I wanted to include this because it shows a bit of the character of this immensely talented, yet humble and generous man. I've rarely had a more pleasurable conversation with lifelong friends, let alone this stranger whom I've only known from afar, but Glenn is as easy to chat with as an old school-chum. That he admits the frailty and vulnerabilities that face anyone in recovery only goes to display the man's humanity, and speaks of his honesty.
I spoke to Glenn about his bass playing, which is melodic and acrobatic, as well as rock-solid.
"Well, Tony, my playing is getting better. I play at least 5 to 6 hours a day, and I'm not one of these guys from the 70s that chooses to sit back. The more I sing the better I'm able, and my voice gets strongest mid-tour. My guitar playing is getting a lot better of late, also."
This is coming from a fellow who played for a quarter of a million people in his early twenties at California Jam with the biggest hard-rock band in the world at the time, Deep Purple.
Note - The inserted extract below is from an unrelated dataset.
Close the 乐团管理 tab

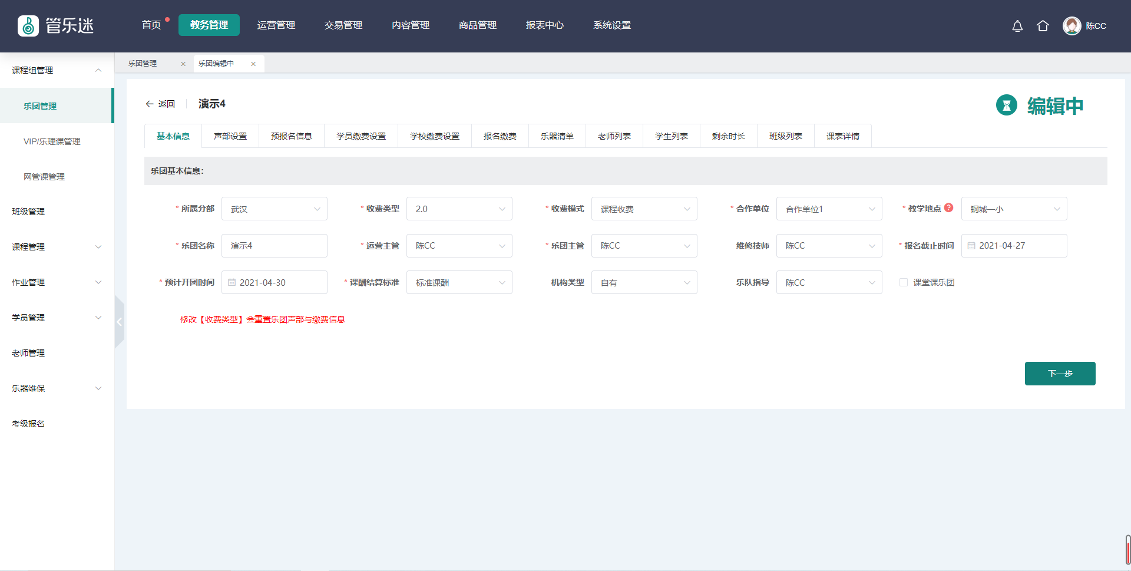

This truly marks the graduation of rock into serious music, as its elder statesmen continue to grow and develop even relatively late in their careers.
Glenn and I spoke about other topics in a lot of detail, and I'll have more of his words in future postings as the band and record progresses. I'm going to follow this one closely as I think it is going to prove to be the surprise of the year, in the midst of a year that is shaping up as the best year for hard rock yet in this century. So I want to keep the focus on Black Country for today.